What are safe alternatives to dog parks?  Here are my favorites:

  1. Create your own private play group, with other KNOWN FRIENDLY DOGS!  Pick a safe, secure area where the dogs can interact in a positive and safe manner.  Carefully screen any new addition to the group.
  2. Let your dog attend a licensed ‘doggy day care’ center that is run by professional trainers who are qualified to identify and address poor social behaviors in dogs. Make sure they allow you to observe your dog in the group play sessions to ensure the professionals are doing their job.

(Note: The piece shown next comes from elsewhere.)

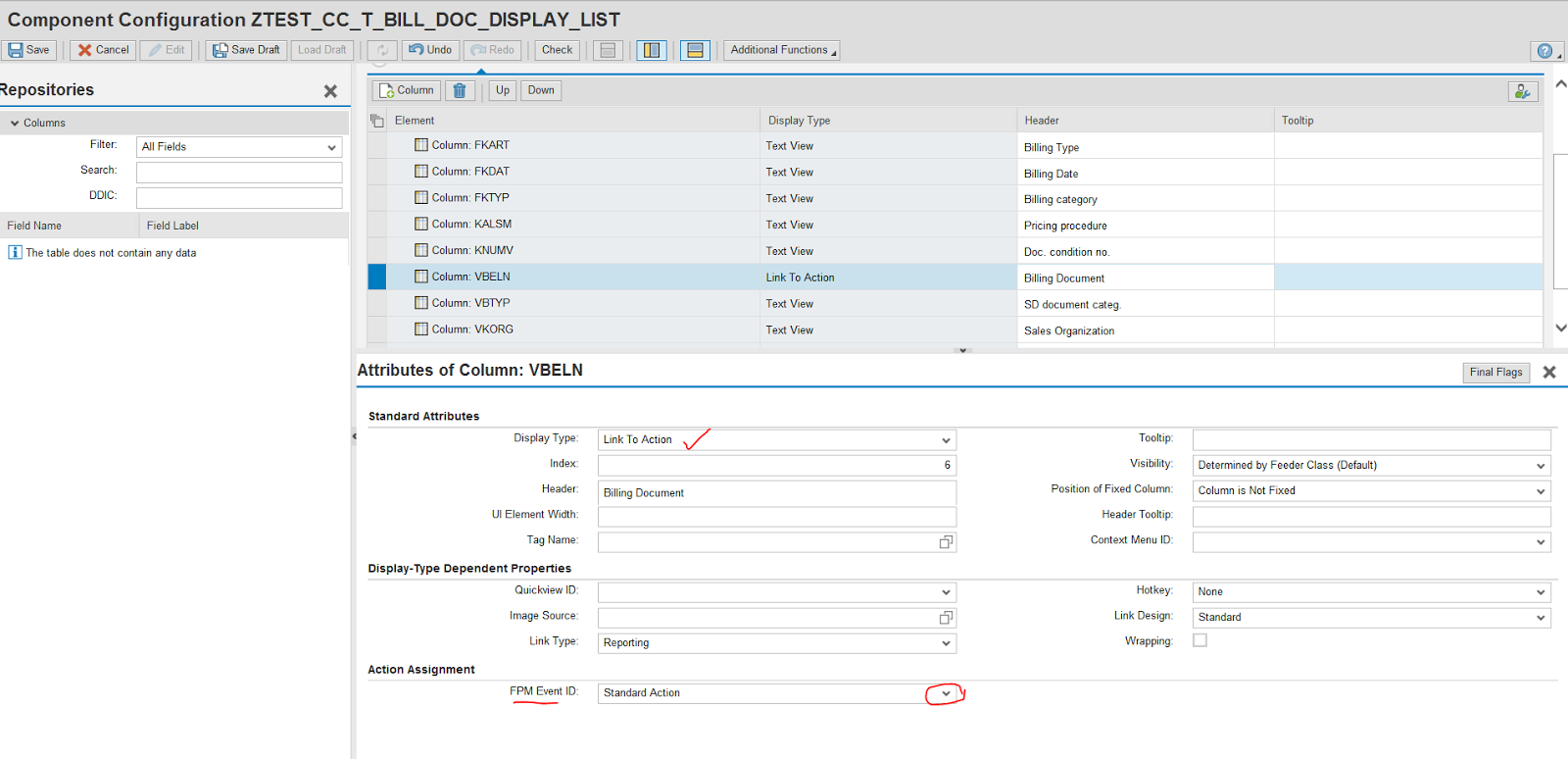Viewport: 1568px width, 759px height.
Task: Close the Attributes of Column VBELN panel
Action: point(1549,373)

  3. Never mind the dog park! You should play with your dog!!  Our dogs should receive the lion’s share of care and entertainment from us.  Take your dog for a leisurely walk.  Throw him a ball in the yard.  Take him to the beach.  Teach him some fun games or enroll in a dog agility or rally class.    If you dog gets the physical and mental stimulation he needs, he certainly doesn’t need to go to a dog park.


As always, please keep your dog safe and happy!  This is the best thing you can do for your best friend!